Catholic Girl Journey

Resurrection of the dead

“I look forward to the resurrection of the dead…” It’s one of the beliefs of Catholicism that we acknowledge every Sunday in the Nicene creed as well as in the Apostles Creed. But do we say it because it’s part of the prayer or do we really mean it?  

What does it mean to rise from the dead? In the Catechism of the Catholic Church, that question is raised and answered in # 997, “ In death, the separation of the soul from the body, the human body decays and the soul goes to meet God, while awaiting its reunion with its glorified body.” As Jesus was the first one to rise from the dead, we can look to Him as an example of what to expect.

Unrecognizable may be one characteristic used to describe Jesus’ risen form. Mary Magdalene, and the disciples on the road to Emmaus did not realize who Jesus was and the eleven thought He was a ghost when He first appeared to them. Was it His glory that confused them? Or was He able to hide his identity by changing His appearance? Or was it because they did not think He was alive that they could not recognize Him because they were not expecting to encounter Jesus? It was only with the intimacy of words: being called by name and in the blessing and in the breaking of bread, which were actions they were familiar with Jesus doing, that they were able to see that it was Him.

What was not hidden or healed were the wounds of the crucifixion. He showed the eleven His hands and feet and bid Thomas to put his hand into His side. By these wounds Jesus healed the relationship between God and humanity and as a result, they are glorified too. They no longer remain a source of pain but become a reminder that through suffering there is the promise of life eternal. In this glorified state Jesus is able to appear and disappear, even in rooms that are locked. And to prove He is not just spirit alone, He eats and drinks with His disciples.

## RECORD EXTRACTS

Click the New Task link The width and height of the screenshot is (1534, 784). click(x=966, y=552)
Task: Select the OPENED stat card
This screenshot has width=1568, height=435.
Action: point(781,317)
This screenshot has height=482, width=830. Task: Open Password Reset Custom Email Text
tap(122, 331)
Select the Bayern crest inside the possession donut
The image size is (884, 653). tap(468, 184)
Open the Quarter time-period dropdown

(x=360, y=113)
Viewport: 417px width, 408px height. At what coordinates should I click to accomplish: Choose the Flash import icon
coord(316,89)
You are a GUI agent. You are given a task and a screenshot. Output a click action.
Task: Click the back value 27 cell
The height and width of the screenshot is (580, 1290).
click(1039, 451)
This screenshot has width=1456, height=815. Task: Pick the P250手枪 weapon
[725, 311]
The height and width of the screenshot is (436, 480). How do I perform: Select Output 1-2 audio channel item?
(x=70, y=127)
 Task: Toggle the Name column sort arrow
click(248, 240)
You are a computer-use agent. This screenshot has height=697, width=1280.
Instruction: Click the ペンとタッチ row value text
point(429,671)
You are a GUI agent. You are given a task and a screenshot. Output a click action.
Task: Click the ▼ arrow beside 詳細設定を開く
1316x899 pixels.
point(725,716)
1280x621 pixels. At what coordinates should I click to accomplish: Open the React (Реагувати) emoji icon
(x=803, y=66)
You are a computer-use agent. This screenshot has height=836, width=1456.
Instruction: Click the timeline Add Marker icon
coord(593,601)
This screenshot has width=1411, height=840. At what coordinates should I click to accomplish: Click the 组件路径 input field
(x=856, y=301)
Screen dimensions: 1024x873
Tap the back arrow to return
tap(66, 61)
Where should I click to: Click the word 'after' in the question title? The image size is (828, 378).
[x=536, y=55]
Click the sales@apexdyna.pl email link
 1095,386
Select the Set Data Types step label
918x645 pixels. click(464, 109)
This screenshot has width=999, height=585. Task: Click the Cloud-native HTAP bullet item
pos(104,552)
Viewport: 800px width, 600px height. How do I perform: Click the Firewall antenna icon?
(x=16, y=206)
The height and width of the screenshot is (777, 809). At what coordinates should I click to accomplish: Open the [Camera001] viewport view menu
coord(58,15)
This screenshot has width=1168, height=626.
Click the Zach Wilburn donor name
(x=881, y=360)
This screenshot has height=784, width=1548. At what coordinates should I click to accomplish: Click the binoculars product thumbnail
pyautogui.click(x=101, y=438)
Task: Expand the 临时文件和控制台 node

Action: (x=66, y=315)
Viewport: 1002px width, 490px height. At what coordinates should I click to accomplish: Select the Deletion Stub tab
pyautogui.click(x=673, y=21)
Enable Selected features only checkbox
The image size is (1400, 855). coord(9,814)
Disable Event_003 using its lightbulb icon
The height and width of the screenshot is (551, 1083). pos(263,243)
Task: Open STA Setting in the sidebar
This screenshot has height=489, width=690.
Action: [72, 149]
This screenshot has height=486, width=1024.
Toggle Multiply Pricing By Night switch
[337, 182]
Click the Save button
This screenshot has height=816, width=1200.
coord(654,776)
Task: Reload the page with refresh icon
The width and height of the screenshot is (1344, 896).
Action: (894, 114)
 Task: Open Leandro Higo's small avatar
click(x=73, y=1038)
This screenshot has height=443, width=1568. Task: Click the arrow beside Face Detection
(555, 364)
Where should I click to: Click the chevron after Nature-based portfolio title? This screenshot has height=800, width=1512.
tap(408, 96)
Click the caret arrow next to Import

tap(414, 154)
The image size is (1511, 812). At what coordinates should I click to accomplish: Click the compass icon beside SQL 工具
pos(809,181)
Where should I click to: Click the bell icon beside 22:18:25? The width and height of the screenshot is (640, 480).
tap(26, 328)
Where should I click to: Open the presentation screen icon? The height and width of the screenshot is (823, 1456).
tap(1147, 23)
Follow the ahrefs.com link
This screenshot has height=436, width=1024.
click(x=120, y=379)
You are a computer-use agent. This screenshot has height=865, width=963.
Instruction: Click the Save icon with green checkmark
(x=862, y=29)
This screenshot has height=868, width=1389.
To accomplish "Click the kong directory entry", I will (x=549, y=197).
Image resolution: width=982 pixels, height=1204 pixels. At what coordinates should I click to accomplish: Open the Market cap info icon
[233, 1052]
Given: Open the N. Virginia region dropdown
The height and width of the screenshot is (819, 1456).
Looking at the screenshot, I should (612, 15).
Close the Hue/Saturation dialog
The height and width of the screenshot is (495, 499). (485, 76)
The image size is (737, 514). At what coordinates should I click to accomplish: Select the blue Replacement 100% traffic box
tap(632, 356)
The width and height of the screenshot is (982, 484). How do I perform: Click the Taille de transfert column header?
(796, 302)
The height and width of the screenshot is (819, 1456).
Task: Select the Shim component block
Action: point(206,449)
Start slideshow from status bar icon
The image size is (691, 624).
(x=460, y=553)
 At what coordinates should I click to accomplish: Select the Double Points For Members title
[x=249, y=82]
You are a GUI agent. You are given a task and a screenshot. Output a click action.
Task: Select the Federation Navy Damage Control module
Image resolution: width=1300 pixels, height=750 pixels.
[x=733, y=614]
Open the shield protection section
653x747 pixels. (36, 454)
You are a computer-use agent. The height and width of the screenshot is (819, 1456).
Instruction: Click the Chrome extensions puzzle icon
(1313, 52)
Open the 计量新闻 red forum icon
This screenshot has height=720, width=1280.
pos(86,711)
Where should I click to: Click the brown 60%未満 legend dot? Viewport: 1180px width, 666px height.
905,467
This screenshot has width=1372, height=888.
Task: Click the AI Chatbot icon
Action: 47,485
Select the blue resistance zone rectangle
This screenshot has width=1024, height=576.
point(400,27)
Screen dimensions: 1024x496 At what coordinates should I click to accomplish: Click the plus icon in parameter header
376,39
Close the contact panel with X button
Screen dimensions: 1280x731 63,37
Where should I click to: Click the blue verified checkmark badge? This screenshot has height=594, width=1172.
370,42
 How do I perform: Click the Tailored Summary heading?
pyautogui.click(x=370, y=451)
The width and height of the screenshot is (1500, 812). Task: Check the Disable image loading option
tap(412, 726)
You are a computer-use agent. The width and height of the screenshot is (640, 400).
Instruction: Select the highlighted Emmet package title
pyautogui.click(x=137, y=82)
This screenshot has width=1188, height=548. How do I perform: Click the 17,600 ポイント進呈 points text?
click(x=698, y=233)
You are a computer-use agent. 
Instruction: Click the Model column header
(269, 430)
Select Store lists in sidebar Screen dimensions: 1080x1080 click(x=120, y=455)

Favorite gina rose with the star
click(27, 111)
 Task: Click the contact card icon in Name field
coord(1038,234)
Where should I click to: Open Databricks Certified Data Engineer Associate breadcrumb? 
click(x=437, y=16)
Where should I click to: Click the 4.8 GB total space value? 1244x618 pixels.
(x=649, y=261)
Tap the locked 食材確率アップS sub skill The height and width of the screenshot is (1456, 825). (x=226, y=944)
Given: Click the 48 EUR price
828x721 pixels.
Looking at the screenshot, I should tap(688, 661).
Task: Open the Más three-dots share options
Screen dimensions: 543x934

## ACTIONS TO TAKE
(a) Rewrite the paragraph of the resurrection post that begins "What was not hidden or healed" as a bulleted list, keeping its main facts.
(b) Answer these questions using the resurrection post:
(i) Which two creeds are named as professing the resurrection of the dead?
(ii) What is the number of the Catechism of the Catholic Church entry that answers what it means to rise from the dead?
(iii) What did the eleven think Jesus was when He first appeared to them?
(c) Reproduce everything in the resurrection post from "What was not" down to "with His disciples.".
The rows come from a separate source.

## EXPECTED OUTPUTS
(a)
- The wounds of the crucifixion were neither hidden nor healed. Jesus showed the eleven His hands and feet and told Thomas to put his hand into His side.
- By these wounds Jesus healed the relationship between God and humanity, so the wounds are glorified too.
- The wounds are no longer a source of pain. They are a reminder that suffering holds the promise of eternal life.
- In this glorified state Jesus can appear and disappear, even in locked rooms.
- He eats and drinks with His disciples to prove He is not spirit alone.

(b)
(i) The Nicene Creed and the Apostles Creed
(ii) #997
(iii) A ghost

(c)
What was not hidden or healed were the wounds of the crucifixion. He showed the eleven His hands and feet and bid Thomas to put his hand into His side. By these wounds Jesus healed the relationship between God and humanity and as a result, they are glorified too. They no longer remain a source of pain but become a reminder that through suffering there is the promise of life eternal. In this glorified state Jesus is able to appear and disappear, even in rooms that are locked. And to prove He is not just spirit alone, He eats and drinks with His disciples.